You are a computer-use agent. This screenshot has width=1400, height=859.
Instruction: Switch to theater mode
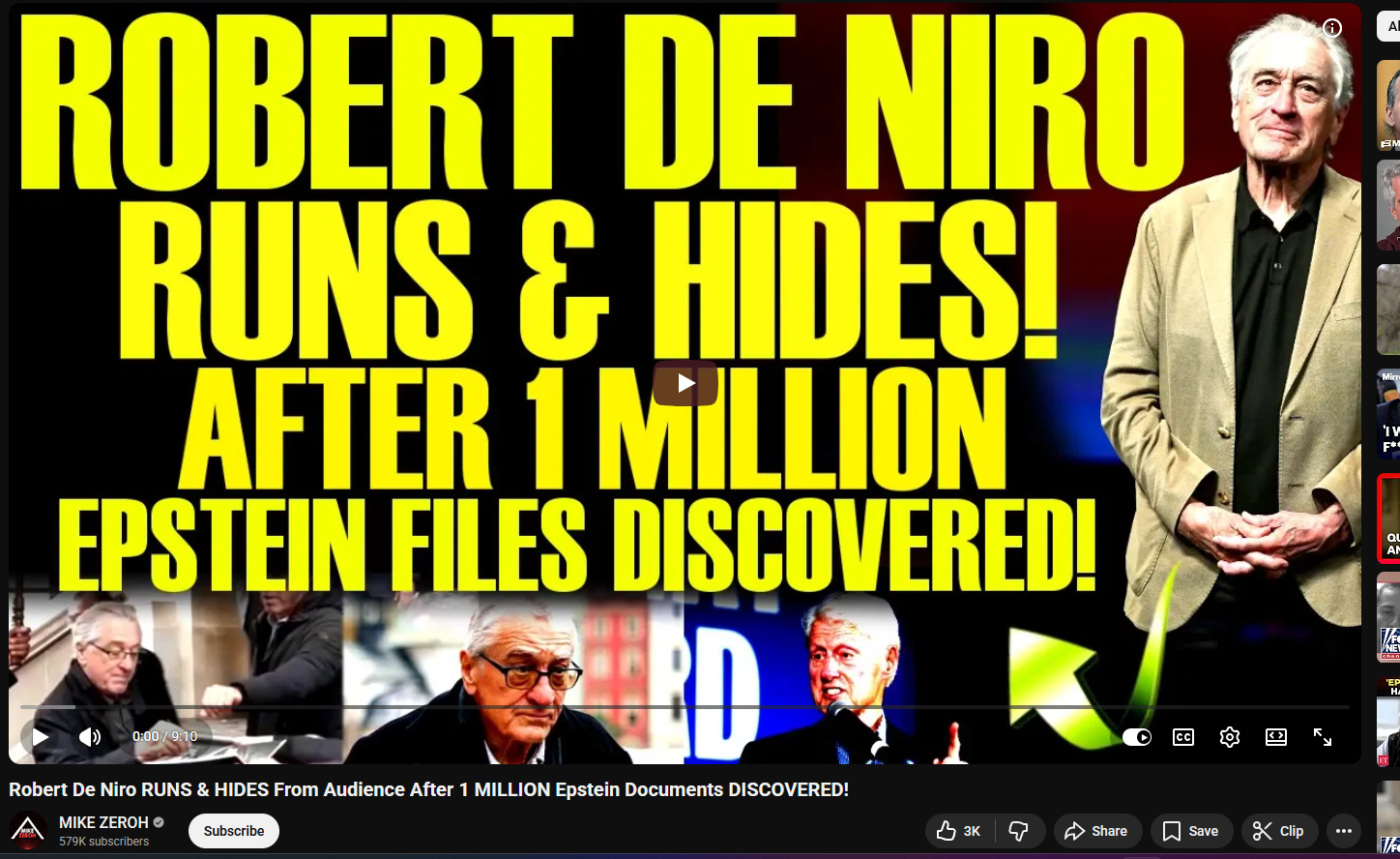pos(1276,737)

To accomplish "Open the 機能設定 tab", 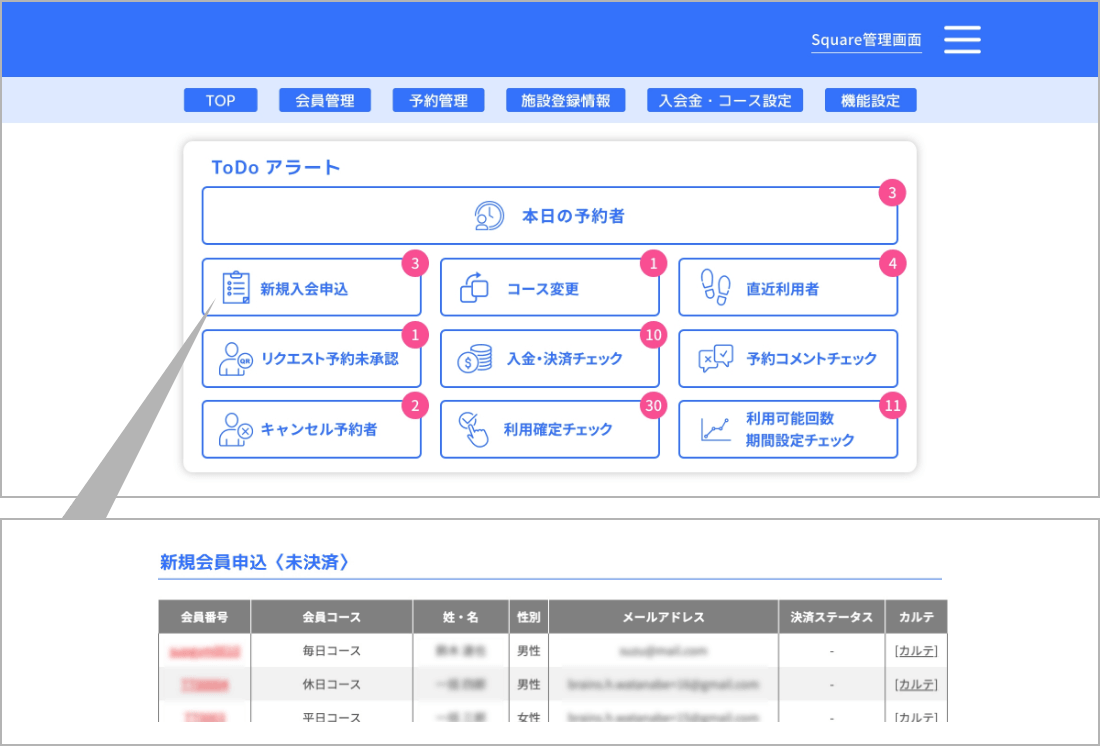I will pos(870,100).
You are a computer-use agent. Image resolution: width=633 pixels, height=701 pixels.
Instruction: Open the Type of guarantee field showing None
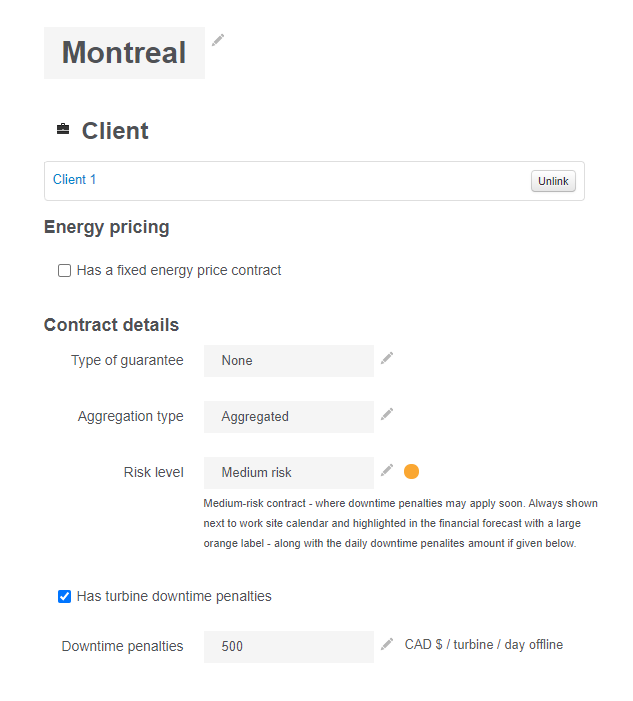[x=288, y=361]
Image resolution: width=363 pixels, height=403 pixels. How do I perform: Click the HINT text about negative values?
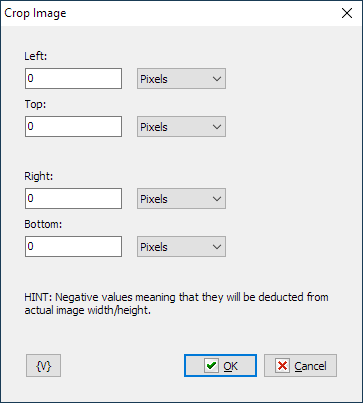[176, 303]
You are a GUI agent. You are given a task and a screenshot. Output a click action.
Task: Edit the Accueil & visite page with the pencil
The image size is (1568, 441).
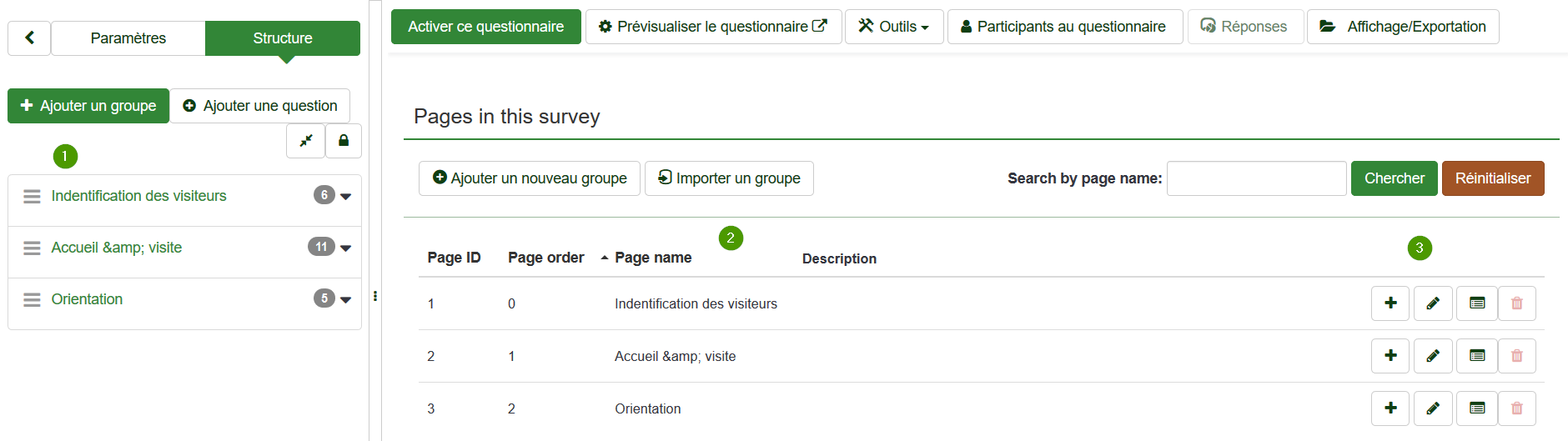(x=1433, y=356)
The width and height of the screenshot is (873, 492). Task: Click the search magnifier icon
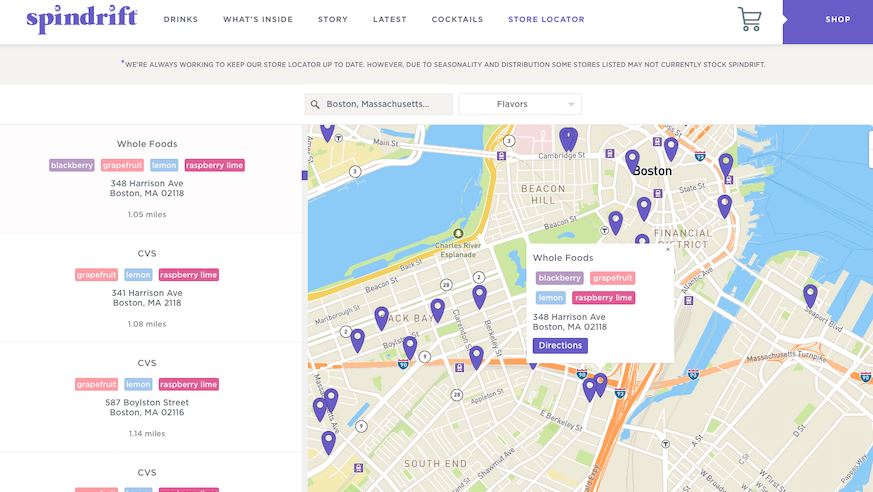(x=315, y=104)
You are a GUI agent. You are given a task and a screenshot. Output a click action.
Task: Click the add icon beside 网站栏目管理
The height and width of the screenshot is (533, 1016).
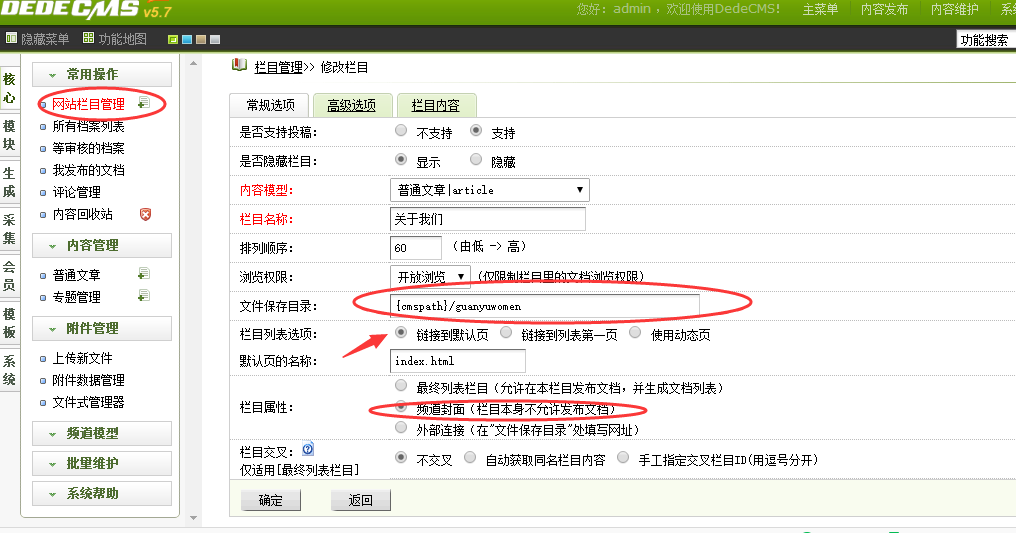coord(144,103)
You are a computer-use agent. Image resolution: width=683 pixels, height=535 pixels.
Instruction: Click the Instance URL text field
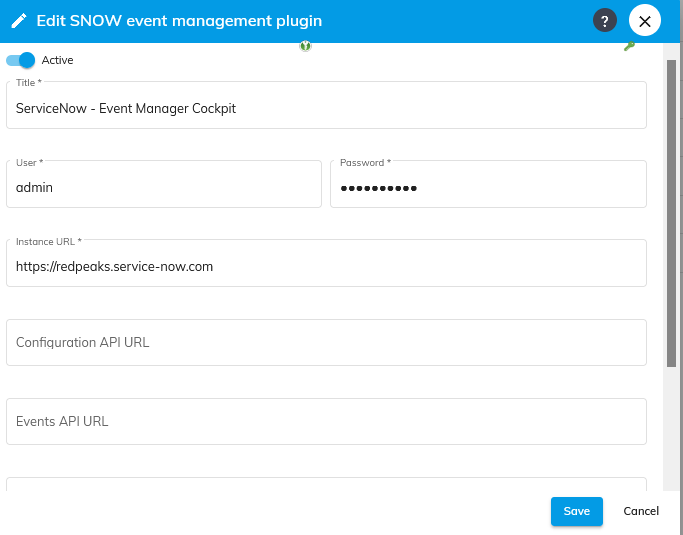coord(326,266)
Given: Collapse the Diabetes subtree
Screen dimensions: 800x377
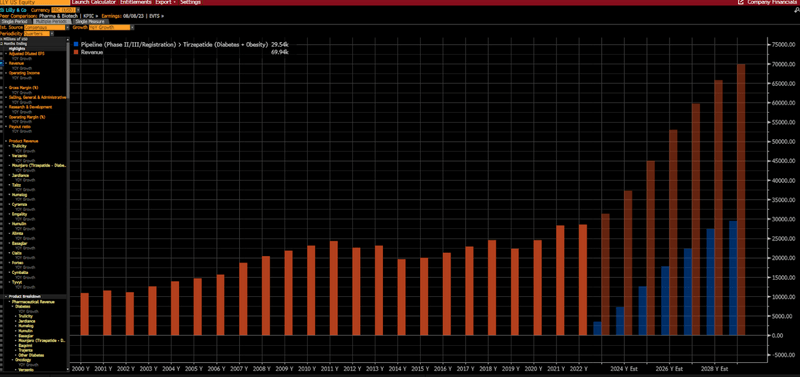Looking at the screenshot, I should (13, 307).

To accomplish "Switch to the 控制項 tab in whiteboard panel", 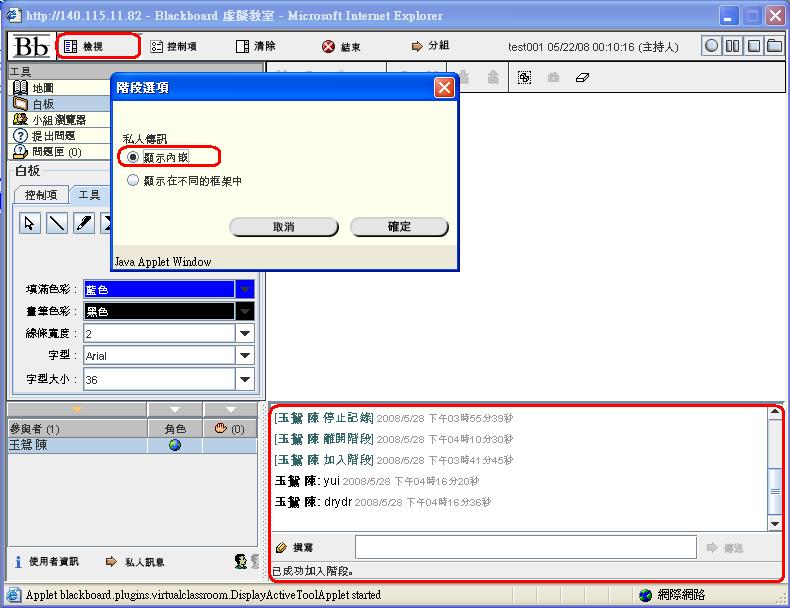I will (41, 195).
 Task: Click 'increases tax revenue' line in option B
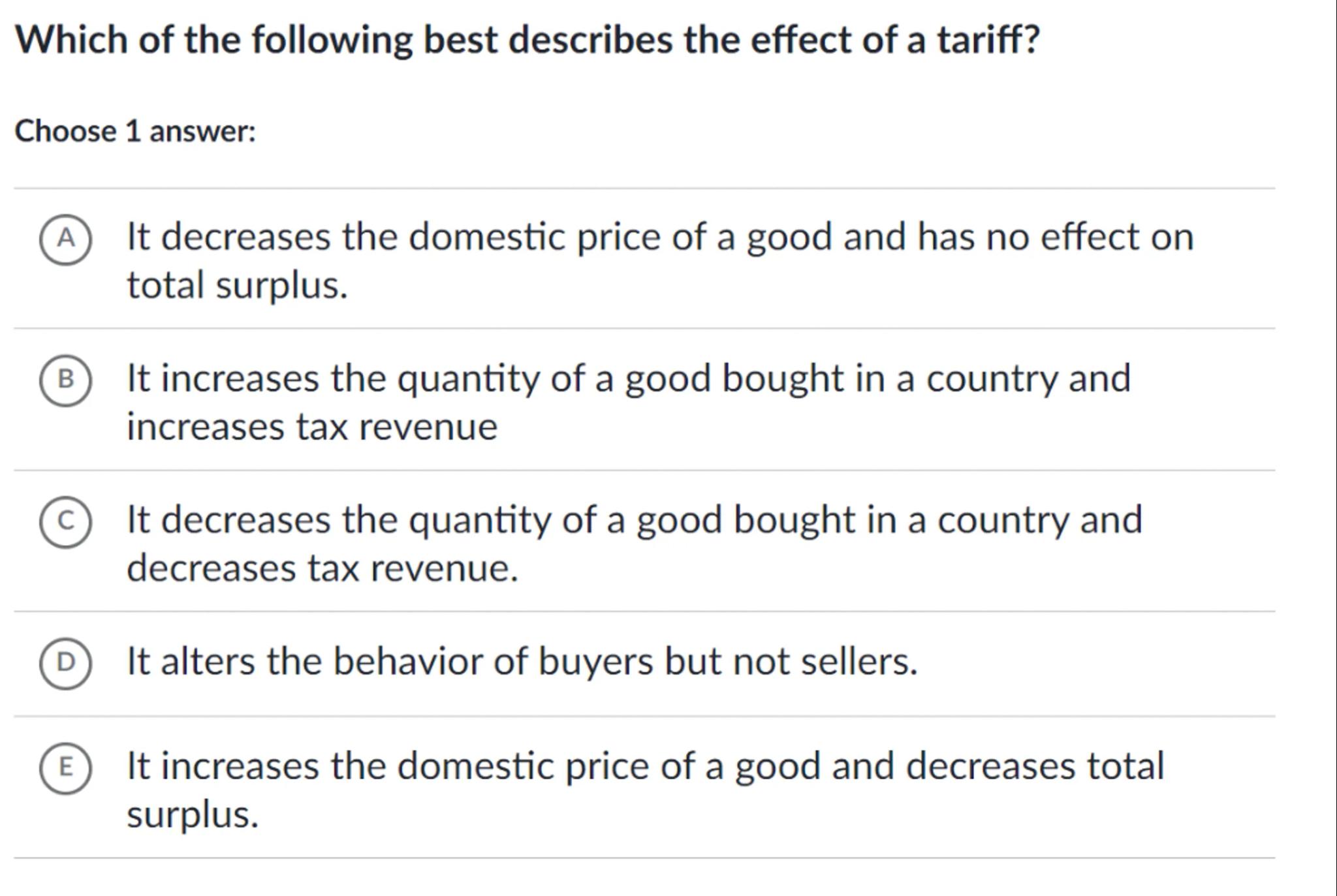(x=311, y=427)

▸ **EXERCISE**
The answer must be a single number: the count of lines in the data that include the word "agent".

▸ **FINISHED TASK**
5